Wednesday, 1 February 2012

Speaking the Truth

Instead, speaking the truth in love, we will grow to become in every respect the mature body of him who is the head, that is, Christ. Eph. 4:15
We all stumble in many ways. James 3:2
These two verses reflect two sides of the same coin.

The verse in James points to the inherent difficulty that couples will have in marriage. But God can shape us into the people he wants us to be using the flaws of our partner. When we find that we are irritated or frustrated by our spouse’s behavior we would do well to ask ourselves, “what is it that the Lord might be trying to teach me?” We might get frustrated over a spouse’s propensity to be tardy. Perhaps God is trying to teach us patience. We might be upset about how our spouse handles money. God may be trying to teach us that we have made money an idol, particularly if our obsession with our finances and/or possessions negatively impacts our relationship with those we claim to love.

The point is that God will and can use our spouse to smooth off some of our rough edges, to make us more like His Son.

The other side of this coin reflects a flaw in our spouse that may in some way be affecting their spiritual growth. Perhaps your spouse is a gossip. Romans 1:29 says, “They have become filled with every kind of wickedness, evil, greed and depravity. They are full of envy, murder, strife, deceit and malice. They are gossips, slanderers…”

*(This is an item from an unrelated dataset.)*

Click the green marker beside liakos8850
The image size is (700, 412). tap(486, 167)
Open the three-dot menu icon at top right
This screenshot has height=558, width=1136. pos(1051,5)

Throwing a Bible dart is rarely effective, i.e. quoting a Scripture verse at someone expecting that it will change their behavior. Ideally you have established a relationship with your spouse built on trust, honesty and love. They know that you only want what is best for them. If that is the case you are able to speak the truth in such a loving way that your spouse will hear what you are saying and realize that a change in behavior will glorify God.

Ephesians 5:25-28 tells the husband that he is to cleanse his wife by washing her through the Word.